Element and text location data
------------
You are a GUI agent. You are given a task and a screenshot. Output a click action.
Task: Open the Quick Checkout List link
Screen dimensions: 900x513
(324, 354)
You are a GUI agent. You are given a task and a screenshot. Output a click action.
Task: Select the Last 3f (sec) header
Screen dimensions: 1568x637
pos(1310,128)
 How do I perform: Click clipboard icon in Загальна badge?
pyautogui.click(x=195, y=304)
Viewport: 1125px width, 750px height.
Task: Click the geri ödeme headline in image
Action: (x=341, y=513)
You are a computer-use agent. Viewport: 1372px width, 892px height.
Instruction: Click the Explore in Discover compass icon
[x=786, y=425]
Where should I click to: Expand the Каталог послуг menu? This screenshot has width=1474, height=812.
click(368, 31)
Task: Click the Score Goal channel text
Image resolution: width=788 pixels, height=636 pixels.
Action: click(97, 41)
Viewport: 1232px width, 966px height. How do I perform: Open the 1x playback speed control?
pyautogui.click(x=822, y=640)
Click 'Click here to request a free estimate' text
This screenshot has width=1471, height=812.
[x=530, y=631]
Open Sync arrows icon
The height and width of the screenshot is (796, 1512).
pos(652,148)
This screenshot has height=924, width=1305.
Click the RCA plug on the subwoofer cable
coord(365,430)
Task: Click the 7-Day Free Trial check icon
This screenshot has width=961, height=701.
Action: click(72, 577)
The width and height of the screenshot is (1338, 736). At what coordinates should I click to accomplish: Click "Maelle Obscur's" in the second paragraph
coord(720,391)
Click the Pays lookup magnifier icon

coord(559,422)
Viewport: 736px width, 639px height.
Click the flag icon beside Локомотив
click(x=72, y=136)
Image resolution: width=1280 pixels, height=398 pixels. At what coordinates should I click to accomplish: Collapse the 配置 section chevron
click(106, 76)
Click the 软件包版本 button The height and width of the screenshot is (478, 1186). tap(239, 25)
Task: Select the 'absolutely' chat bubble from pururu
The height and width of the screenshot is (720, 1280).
------------
_Given task_
Rewrite all the entries above, swapping "GUI agent" for "desktop agent" and leaving everything else unchanged.

_Expected output_
You are a desktop agent. You are given a task and a screenshot. Output a click action.
Task: Open the Quick Checkout List link
Screen dimensions: 900x513
(324, 354)
You are a desktop agent. You are given a task and a screenshot. Output a click action.
Task: Select the Last 3f (sec) header
Screen dimensions: 1568x637
pos(1310,128)
 How do I perform: Click clipboard icon in Загальна badge?
pyautogui.click(x=195, y=304)
Viewport: 1125px width, 750px height.
Task: Click the geri ödeme headline in image
Action: (x=341, y=513)
You are a computer-use agent. Viewport: 1372px width, 892px height.
Instruction: Click the Explore in Discover compass icon
[x=786, y=425]
Where should I click to: Expand the Каталог послуг menu? This screenshot has width=1474, height=812.
click(368, 31)
Task: Click the Score Goal channel text
Image resolution: width=788 pixels, height=636 pixels.
Action: click(97, 41)
Viewport: 1232px width, 966px height. How do I perform: Open the 1x playback speed control?
pyautogui.click(x=822, y=640)
Click 'Click here to request a free estimate' text
This screenshot has width=1471, height=812.
[x=530, y=631]
Open Sync arrows icon
The height and width of the screenshot is (796, 1512).
pos(652,148)
This screenshot has height=924, width=1305.
Click the RCA plug on the subwoofer cable
coord(365,430)
Task: Click the 7-Day Free Trial check icon
This screenshot has width=961, height=701.
Action: click(72, 577)
The width and height of the screenshot is (1338, 736). At what coordinates should I click to accomplish: Click "Maelle Obscur's" in the second paragraph
coord(720,391)
Click the Pays lookup magnifier icon

coord(559,422)
Viewport: 736px width, 639px height.
Click the flag icon beside Локомотив
click(x=72, y=136)
Image resolution: width=1280 pixels, height=398 pixels. At what coordinates should I click to accomplish: Collapse the 配置 section chevron
click(106, 76)
Click the 软件包版本 button The height and width of the screenshot is (478, 1186). tap(239, 25)
Task: Select the 'absolutely' chat bubble from pururu
The height and width of the screenshot is (720, 1280).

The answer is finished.